Smetters is part of a familiar group of financial hawks moving in and out of Washington, which has all but resigned itself to a national debt that is ballooning in size with each passing day. Total US federal debt surpassed $38 trillion in October. By date From the Ministry of Treasury. In other words, total US debt has risen by $66,225 per second so far in 2025, According to Joint Economic Committee of Congress.
These are amazing numbers. But growing US debt is unlikely to be tamed anytime soon. President Donald Trump and the GOP-led Congress ignored concerns about fiscal discipline when they passed the so-called “Big Beautiful Bill” costing $3.4 trillion this summer.
“There is no credibility for either party.”
Handling her debts Appeared periodically As a priority in Congress. The most high-profile recent effort was the bipartisan Simpson-Bowles Commission in 2011. Lawmakers in both chambers met to reach an austerity deal that the country could live with. It did not take long for the austerity efforts to collapse, leading to automatic cuts in the following years. A striking resignation has crept in even among veterans of the spending battle.
“Frankly, neither side has any credibility on this issue anymore,” Virginia Democratic Sen. Mark Warner, who was on the Simpson-Bowles panel, told me two years ago. The US debt at the time amounted to $32 trillion, an inflated amount that he believed would “come back to bite us.”
Warner, a prominent Democratic centrist, said he has been likened to a “debt Cassandra” because he raised warnings about debt that fell on deaf ears. Cassandra was a character In Greek mythology, he made prophecies of impending disasters that no one believed.
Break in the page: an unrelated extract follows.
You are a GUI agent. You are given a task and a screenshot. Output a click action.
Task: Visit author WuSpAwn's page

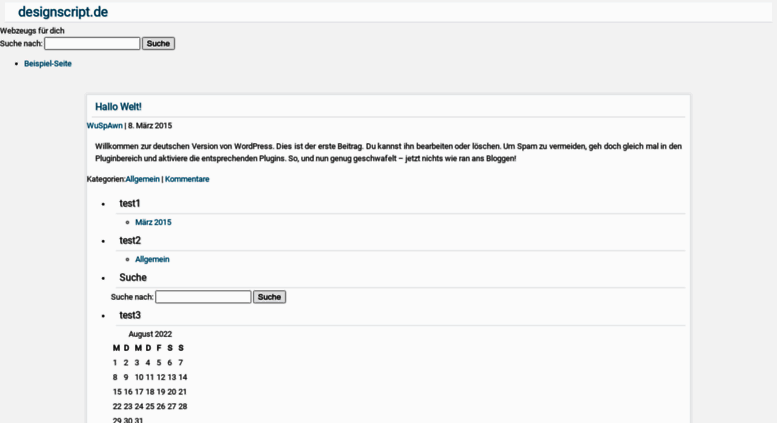click(x=105, y=126)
Tragic tales and another $6 trillion in debt later, Smetters similarly acknowledged that there is a “boy who cries wolf” problem in constantly urging policymakers to restrict federal spending. The United States collects the bulk of its debt through spending on programs such as Social Security and Medicare.
Jason Furman, former chief economic adviser to President Barack Obama and now a professor at Harvard University, recently He noted on social media “Being an Anglo-Saxon country is not great for borrowing costs at the moment.” He published a chart showing ten-year US bond yields hovering at 4%, which is directly in the top five among developed countries. Greece has lower 10-year yields at 3.3%. This means that the Greek government is able to raise money through bonds on much better terms than the United States, which is a notable reversal of the market hierarchy.
In an interview, Foreman said the United States and the United Kingdom are in their own “toxic” bond due to unchecked spending habits.
Bond markets may be the last enforcement mechanism that forces national governments to change course. US bond yields rose after Trump introduced so-called reciprocal tariffs in April, prompting a temporary pullback. The president is still implementing it in almost every country four months later. This time, bond markets did not falter.
“I’m a little surprised,” Foreman told me. “I didn’t think this was what would happen to the bond markets.” One possible explanation for the muted reaction is investors’ confidence that the Fed will step in to the rescue by cutting interest rates to support growth, he said.
Even in the midst of massive economic uncertainty caused by stalling job growth and trade wars in every direction, US financial markets are unfazed. The Dow Jones Industrial Average and S&P 500 hit new records last week. This did not go unnoticed by Trump, who said Wednesday that he believes the stock market will continue to rise to new highs.
“In the meantime, they still believe the government will eventually get the reform done,” Smetters said of investors. “It all comes down to when [do] Have capital markets stopped believing that government will get its act together?